— START The data —
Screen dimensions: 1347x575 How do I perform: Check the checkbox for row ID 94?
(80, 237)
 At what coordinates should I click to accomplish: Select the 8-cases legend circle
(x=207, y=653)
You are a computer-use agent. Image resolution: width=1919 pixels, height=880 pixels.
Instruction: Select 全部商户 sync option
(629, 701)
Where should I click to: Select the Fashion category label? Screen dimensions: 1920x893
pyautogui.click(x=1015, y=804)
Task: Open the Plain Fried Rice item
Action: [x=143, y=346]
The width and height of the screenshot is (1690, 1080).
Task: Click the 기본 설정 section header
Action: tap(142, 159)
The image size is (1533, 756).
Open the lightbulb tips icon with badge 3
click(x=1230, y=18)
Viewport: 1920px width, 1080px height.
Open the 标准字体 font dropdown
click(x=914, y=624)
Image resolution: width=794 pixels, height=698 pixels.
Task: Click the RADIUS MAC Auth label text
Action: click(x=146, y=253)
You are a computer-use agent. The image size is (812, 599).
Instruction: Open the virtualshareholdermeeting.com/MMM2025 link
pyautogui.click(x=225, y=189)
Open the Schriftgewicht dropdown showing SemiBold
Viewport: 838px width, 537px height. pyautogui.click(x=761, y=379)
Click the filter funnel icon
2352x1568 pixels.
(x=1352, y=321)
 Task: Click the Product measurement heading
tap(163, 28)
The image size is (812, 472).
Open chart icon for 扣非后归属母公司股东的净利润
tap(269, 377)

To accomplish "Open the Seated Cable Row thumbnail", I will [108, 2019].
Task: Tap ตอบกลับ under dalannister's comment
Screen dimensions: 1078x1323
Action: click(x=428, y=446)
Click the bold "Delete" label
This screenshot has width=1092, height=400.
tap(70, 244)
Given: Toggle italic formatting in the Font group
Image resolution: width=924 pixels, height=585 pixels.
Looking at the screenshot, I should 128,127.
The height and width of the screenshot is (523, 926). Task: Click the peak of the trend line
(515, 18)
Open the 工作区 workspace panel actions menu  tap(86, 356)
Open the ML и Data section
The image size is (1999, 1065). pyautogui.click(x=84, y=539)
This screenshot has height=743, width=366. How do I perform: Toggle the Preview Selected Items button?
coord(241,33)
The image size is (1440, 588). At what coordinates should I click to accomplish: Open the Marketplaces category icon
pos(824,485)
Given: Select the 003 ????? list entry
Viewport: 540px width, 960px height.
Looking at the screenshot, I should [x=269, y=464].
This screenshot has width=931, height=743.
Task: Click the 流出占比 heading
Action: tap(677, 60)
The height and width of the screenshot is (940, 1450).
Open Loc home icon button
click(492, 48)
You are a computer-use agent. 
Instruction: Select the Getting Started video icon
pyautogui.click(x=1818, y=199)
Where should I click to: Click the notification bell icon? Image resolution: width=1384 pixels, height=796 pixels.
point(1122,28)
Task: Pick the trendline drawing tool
— END The data —
Write out all of the material above line for line, keeping every character unchanged.

Screen dimensions: 1347x575 How do I perform: Check the checkbox for row ID 94?
(80, 237)
 At what coordinates should I click to accomplish: Select the 8-cases legend circle
(x=207, y=653)
You are a computer-use agent. Image resolution: width=1919 pixels, height=880 pixels.
Instruction: Select 全部商户 sync option
(629, 701)
Where should I click to: Select the Fashion category label? Screen dimensions: 1920x893
pyautogui.click(x=1015, y=804)
Task: Open the Plain Fried Rice item
Action: [x=143, y=346]
The width and height of the screenshot is (1690, 1080).
Task: Click the 기본 설정 section header
Action: tap(142, 159)
The image size is (1533, 756).
Open the lightbulb tips icon with badge 3
click(x=1230, y=18)
Viewport: 1920px width, 1080px height.
Open the 标准字体 font dropdown
click(x=914, y=624)
Image resolution: width=794 pixels, height=698 pixels.
Task: Click the RADIUS MAC Auth label text
Action: click(x=146, y=253)
You are a computer-use agent. The image size is (812, 599).
Instruction: Open the virtualshareholdermeeting.com/MMM2025 link
pyautogui.click(x=225, y=189)
Open the Schriftgewicht dropdown showing SemiBold
Viewport: 838px width, 537px height. pyautogui.click(x=761, y=379)
Click the filter funnel icon
2352x1568 pixels.
(x=1352, y=321)
 Task: Click the Product measurement heading
tap(163, 28)
The image size is (812, 472).
Open chart icon for 扣非后归属母公司股东的净利润
tap(269, 377)

To accomplish "Open the Seated Cable Row thumbnail", I will [108, 2019].
Task: Tap ตอบกลับ under dalannister's comment
Screen dimensions: 1078x1323
Action: click(x=428, y=446)
Click the bold "Delete" label
This screenshot has width=1092, height=400.
tap(70, 244)
Given: Toggle italic formatting in the Font group
Image resolution: width=924 pixels, height=585 pixels.
Looking at the screenshot, I should 128,127.
The height and width of the screenshot is (523, 926). Task: Click the peak of the trend line
(515, 18)
Open the 工作区 workspace panel actions menu  tap(86, 356)
Open the ML и Data section
The image size is (1999, 1065). pyautogui.click(x=84, y=539)
This screenshot has height=743, width=366. How do I perform: Toggle the Preview Selected Items button?
coord(241,33)
The image size is (1440, 588). At what coordinates should I click to accomplish: Open the Marketplaces category icon
pos(824,485)
Given: Select the 003 ????? list entry
Viewport: 540px width, 960px height.
Looking at the screenshot, I should [x=269, y=464].
This screenshot has width=931, height=743.
Task: Click the 流出占比 heading
Action: tap(677, 60)
The height and width of the screenshot is (940, 1450).
Open Loc home icon button
click(492, 48)
You are a computer-use agent. 
Instruction: Select the Getting Started video icon
pyautogui.click(x=1818, y=199)
Where should I click to: Click the notification bell icon? Image resolution: width=1384 pixels, height=796 pixels.
point(1122,28)
Task: Pick the trendline drawing tool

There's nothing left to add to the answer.